The European names have held up better than the domestic and Canadian ones, but I like all the majors, XOM, BP, SHEL, CNQ, SU, PBR are all holdings of mine. Given that domestic rigs are down and quality of new holes in the ground is getting worse, you probably want to stay away from the domestic only O&G plays excluding FANG, which is best in class. OFS both onshore and off shore might actually start running as well, though I’m less sure of that, and have limited exposure to that space because of it.

Even moving energy back to levels they were at pre-liberation day would be significant upside.
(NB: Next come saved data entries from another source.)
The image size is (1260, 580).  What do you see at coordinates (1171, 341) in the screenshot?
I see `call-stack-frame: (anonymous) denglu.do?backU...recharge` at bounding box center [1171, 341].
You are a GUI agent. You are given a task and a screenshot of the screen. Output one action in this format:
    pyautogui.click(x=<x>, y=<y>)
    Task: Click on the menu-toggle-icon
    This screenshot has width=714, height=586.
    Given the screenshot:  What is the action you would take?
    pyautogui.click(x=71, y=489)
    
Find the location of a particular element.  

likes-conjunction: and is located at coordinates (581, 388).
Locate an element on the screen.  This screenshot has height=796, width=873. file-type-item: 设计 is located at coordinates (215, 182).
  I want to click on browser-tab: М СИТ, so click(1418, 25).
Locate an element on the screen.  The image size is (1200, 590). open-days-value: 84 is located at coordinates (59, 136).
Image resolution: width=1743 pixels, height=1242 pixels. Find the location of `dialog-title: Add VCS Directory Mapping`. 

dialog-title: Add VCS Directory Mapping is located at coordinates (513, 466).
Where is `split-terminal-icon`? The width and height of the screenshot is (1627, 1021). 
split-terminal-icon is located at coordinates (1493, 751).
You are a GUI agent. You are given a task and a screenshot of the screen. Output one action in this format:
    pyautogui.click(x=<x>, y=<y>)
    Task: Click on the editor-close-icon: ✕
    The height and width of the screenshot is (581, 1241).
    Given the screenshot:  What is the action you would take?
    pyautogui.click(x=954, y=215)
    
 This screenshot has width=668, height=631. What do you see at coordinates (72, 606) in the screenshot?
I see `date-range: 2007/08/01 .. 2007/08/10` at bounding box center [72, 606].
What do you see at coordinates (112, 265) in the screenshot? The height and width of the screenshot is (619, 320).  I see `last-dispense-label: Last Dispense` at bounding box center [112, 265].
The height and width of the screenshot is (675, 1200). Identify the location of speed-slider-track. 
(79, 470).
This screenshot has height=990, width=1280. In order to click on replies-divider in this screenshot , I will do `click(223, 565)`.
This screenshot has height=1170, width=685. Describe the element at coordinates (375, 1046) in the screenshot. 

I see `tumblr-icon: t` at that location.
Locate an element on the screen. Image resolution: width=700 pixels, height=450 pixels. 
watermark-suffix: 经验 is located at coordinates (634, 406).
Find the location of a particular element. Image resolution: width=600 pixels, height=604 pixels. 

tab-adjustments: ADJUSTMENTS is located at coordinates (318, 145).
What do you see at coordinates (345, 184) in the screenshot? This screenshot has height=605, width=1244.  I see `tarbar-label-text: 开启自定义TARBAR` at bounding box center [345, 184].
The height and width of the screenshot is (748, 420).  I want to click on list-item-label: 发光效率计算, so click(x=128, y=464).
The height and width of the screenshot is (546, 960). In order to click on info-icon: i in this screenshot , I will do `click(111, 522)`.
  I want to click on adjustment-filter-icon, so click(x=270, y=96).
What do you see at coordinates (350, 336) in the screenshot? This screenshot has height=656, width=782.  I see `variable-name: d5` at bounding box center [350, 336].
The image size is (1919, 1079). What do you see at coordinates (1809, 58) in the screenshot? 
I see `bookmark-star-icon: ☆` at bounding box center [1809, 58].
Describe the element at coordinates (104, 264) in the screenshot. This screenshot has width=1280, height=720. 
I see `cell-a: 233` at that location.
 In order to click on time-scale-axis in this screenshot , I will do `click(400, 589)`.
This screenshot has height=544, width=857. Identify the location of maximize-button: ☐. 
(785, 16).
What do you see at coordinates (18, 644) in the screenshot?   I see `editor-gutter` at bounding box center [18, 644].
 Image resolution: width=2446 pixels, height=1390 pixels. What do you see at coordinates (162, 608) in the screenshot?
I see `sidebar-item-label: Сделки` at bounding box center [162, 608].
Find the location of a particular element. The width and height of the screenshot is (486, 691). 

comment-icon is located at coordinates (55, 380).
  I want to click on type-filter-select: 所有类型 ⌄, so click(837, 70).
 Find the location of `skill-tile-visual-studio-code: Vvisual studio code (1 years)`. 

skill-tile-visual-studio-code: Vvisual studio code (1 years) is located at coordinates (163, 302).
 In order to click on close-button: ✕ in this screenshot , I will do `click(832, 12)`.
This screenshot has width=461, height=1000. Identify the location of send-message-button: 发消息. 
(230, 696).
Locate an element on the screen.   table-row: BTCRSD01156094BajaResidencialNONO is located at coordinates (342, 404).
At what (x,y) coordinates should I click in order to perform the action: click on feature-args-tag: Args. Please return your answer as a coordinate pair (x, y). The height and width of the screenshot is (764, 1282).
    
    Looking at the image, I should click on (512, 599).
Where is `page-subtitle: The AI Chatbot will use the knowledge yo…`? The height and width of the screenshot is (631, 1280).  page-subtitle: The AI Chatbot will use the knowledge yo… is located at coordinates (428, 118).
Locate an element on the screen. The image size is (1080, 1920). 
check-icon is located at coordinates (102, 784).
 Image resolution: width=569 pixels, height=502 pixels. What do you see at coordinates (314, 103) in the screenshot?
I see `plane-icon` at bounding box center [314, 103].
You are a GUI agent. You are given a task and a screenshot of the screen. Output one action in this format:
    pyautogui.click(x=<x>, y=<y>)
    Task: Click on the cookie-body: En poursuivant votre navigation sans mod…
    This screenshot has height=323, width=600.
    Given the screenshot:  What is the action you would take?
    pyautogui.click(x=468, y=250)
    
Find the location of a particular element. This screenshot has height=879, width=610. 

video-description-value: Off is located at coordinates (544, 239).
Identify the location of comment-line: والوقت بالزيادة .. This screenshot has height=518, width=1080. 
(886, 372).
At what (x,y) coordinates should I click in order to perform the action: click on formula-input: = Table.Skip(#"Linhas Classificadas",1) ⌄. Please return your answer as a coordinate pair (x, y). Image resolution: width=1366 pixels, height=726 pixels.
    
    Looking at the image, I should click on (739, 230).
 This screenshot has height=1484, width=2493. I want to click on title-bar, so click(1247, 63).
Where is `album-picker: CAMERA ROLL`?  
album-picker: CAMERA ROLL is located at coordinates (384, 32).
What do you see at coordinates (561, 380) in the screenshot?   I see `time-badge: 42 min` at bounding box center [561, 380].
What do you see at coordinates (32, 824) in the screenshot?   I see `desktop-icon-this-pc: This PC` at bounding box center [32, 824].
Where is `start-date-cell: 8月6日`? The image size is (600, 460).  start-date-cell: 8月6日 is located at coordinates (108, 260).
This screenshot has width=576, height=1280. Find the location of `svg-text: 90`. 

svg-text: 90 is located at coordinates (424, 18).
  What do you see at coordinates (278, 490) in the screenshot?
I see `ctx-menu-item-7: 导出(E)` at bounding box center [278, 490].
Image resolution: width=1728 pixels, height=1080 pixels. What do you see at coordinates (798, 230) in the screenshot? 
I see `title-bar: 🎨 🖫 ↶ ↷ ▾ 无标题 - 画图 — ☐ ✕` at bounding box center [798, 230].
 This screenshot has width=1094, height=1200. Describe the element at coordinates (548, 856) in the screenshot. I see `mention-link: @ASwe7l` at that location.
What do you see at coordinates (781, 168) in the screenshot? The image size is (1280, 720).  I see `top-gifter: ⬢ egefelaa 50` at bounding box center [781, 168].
Xom would be up another 14%~, CVX about the same, the euro names up about 5% and the Canadian names up about 10%. That doesn’t even speak to again, the market is getting tighter. If you’re looking for a space that should do well in H2 without needing to go far out on the risk curve, the energy space looks solid.

In the metals space, both copper looks good from a technical point of view and FCX might be considered as a long for those that want exposure. Any heat in the commodity space and this likely heads to 50 pretty quickly. Above 55 and this thing breaks out to new all time highs. You probably don’t want to bank on that given that its threatened to do that multiple times in the last half decade but if it starts running up there get excited.

Speaking of breakouts, silver looks like it might finally be breaking out for real. Highest close in more than a decade and no real volume between here and the prior all time high. It likely will trade sideways for a few days given how strong the thrust out of the decade long range was the past few sessions, but this is one you probably want to go on dips.

Hard asset summer is looking to be hot.